- Theatrical release poster
- Directed by: Laurent Cantet
- Written by: Robin Campillo Laurent Cantet
- Produced by: Caroline Benjo
- Starring: Aurélien Recoing Karin Viard
- Cinematography: Pierre Milon
- Edited by: Robin Campillo Stephanie Leger
- Music by: Jocelyn Pook
- Distributed by: Haut et Court
- Release dates: 4 September 2001 (Venice); 14 November 2001 (France);
- Running time: 134 minutes
- Country: France
- Language: French
- Budget: $3 million
- Box office: $1.2 million

= Time Out (2001 film) =

2001 film by Laurent Cantet

Time Out (L'Emploi du temps or 'Le Vendu') is a 2001 French drama film directed by Laurent Cantet and starring Aurélien Recoing and Karin Viard. The film is loosely based on the life story of Jean-Claude Romand (though without the criminal element), and it focuses on one of Cantet's favorite subjects: a man's relationship with his job. The film received considerable attention internationally and was shown at the Venice Film Festival and Toronto International Film Festival. It was one of the independent films to be featured at the New York Film Festival.

== Plot==
The film tells the story of Vincent, a middle-aged man fired after spending more than 11 years working for a prestigious consulting firm. Unable to admit to his family that he has been fired, the unemployed former executive continues to pretend he goes to the office daily. In reality, Vincent spends his time aimlessly driving the highways of France and Switzerland, reading newspapers, or sleeping in his car.

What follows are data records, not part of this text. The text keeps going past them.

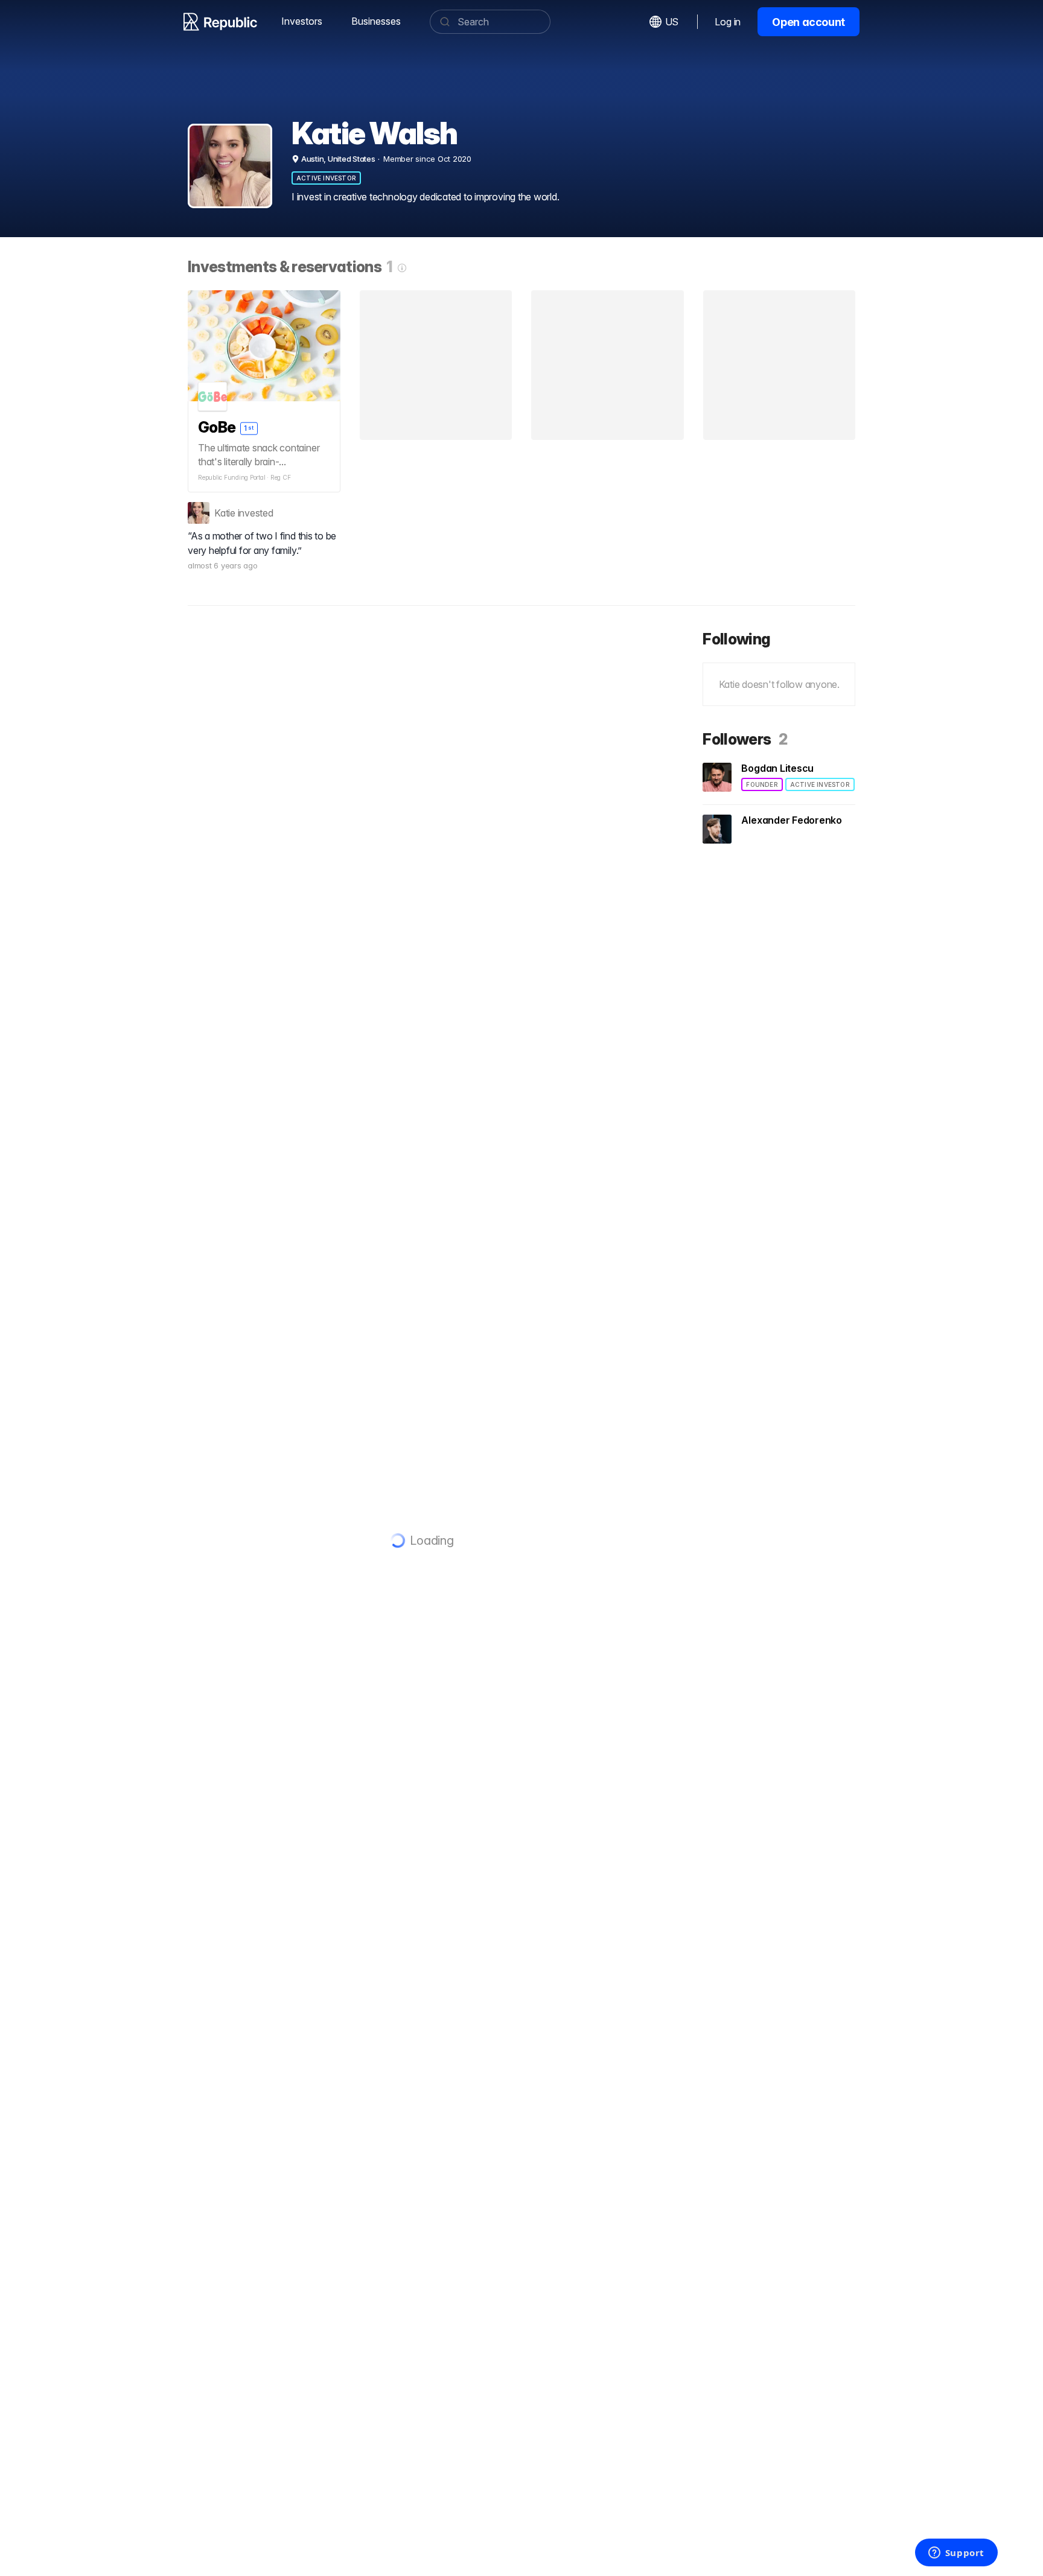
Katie (224, 513)
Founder (761, 784)
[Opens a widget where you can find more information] (956, 2554)
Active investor (326, 178)
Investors (301, 21)
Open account (808, 22)
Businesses (376, 21)
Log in (728, 22)
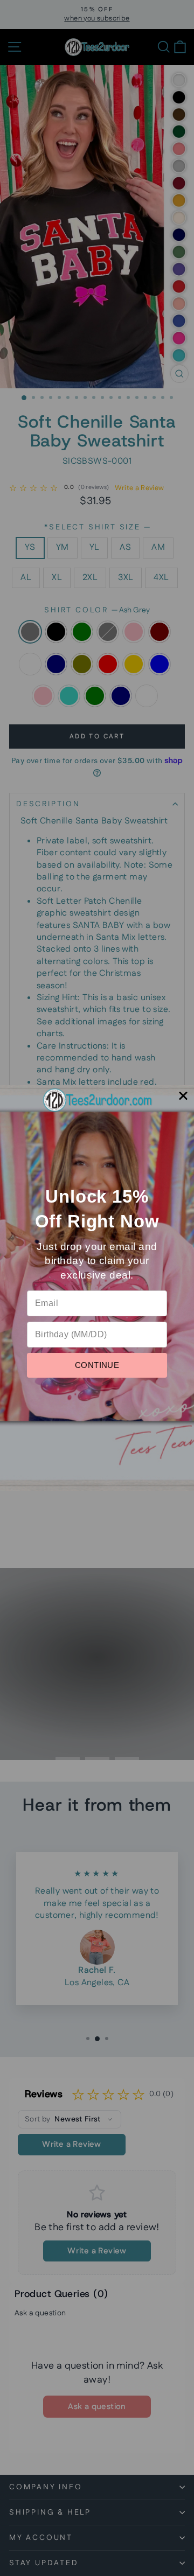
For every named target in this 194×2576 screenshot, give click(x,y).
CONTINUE (97, 1365)
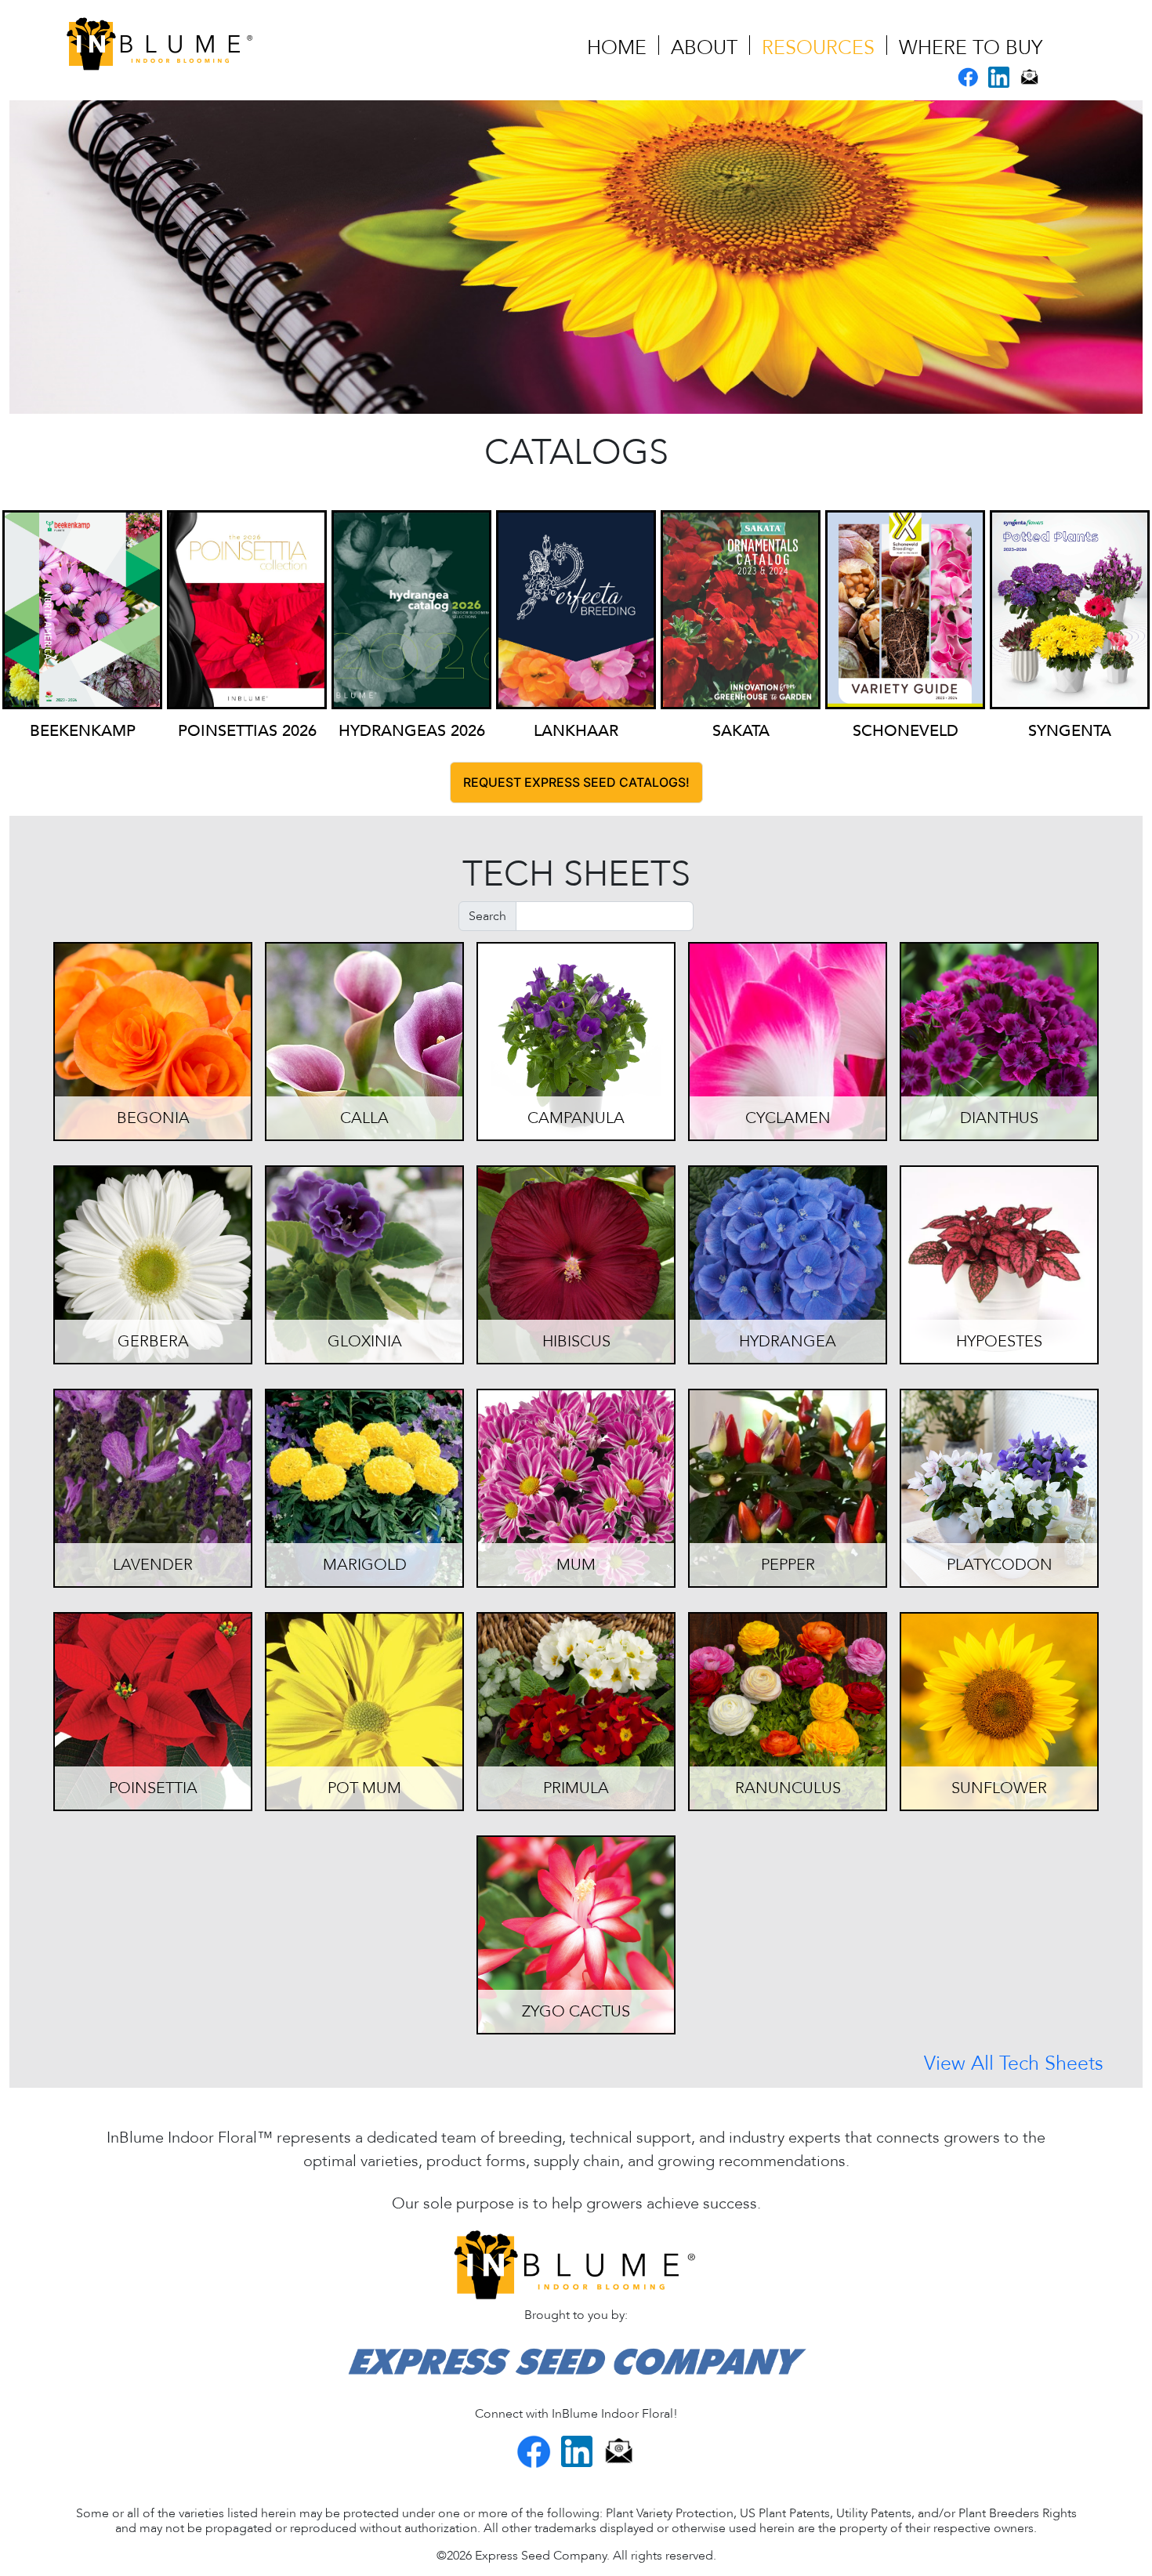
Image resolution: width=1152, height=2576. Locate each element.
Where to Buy (970, 47)
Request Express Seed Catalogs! (576, 782)
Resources (818, 47)
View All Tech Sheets (1013, 2066)
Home (617, 47)
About (704, 47)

As time progresses, Vincent invents more and more elaborate lies, throwing himself into a vicious spiral of deceit. To sustain his bourgeois lifestyle, Vincent sets up a Ponzi scheme and is eventually enlisted into smuggling by career thief Jean-Michel. Murielle, Vincent's wife, after discovering her husband's "life of lies", attempts to bring him back into the realm of reality.

== Cast ==
- Aurélien Recoing as Vincent
- Karin Viard as Muriel
- Serge Livrozet as Jean-Michel
- Jean-Pierre Mangeot as Father
- Monique Mangeot as Mother
- Didier Perez as Philippe
- Philippe Jouannet as Human Resources Director

== Reception ==
Time Out was acclaimed by critics. Review aggregation website Rotten Tomatoes reported an approval rating of 96%, based on 82 reviews, with an average rating of 8/10. The consensus reads, "A haunting psychological drama, Time Out takes a penetrating look at the angst of the modern worker." At Metacritic, which assigns a rating out of 100 to reviews from mainstream critics, the film received an average score of 88, based on 30 reviews, indicating "universal acclaim".

The film was placed at 99 on Slant Magazines best films of the 2000s, number 9 of The Guardian's best films of the noughties, and number 11 at The A.V. Clubs top 50 films of the 2000s.

==Accolades==

| Award / Film Festival | Category | Recipients and nominees | Result |
| Boston Society of Film Critics Awards | Best Foreign Language Film |  | 2nd place |
| European Film Awards | Best Screenwriter | Laurent Cantet and Robin Campillo | Nominated |
| Independent Spirit Awards | Best International Film |  | Nominated |
| National Society of Film Critics Awards | Best Foreign Language Film |  | 3rd place |
| Best Actor | Aurélien Recoing | 3rd place |
| New York Film Critics Circle Awards | Best Foreign Language Film |  | Runner-up |
| Venice International Film Festival | Don Quixote Award |  | Won |
| Vienna International Film Festival | FIPRESCI Prize |  | Won |

==American remake==

Speaking in 2022 about his collaboration and working relationship with Christian Bale, Scott Cooper teased several potential projects him and the actor were considering pursuing, including a "reimagining" he had long wanted to make of the film. Cooper then confirmed on an episode of WTF with Marc Maron that Bale was intent on starring. However, in March 2026, it was revealed that Adam Sandler would take over for Bale. Netflix will distribute the film.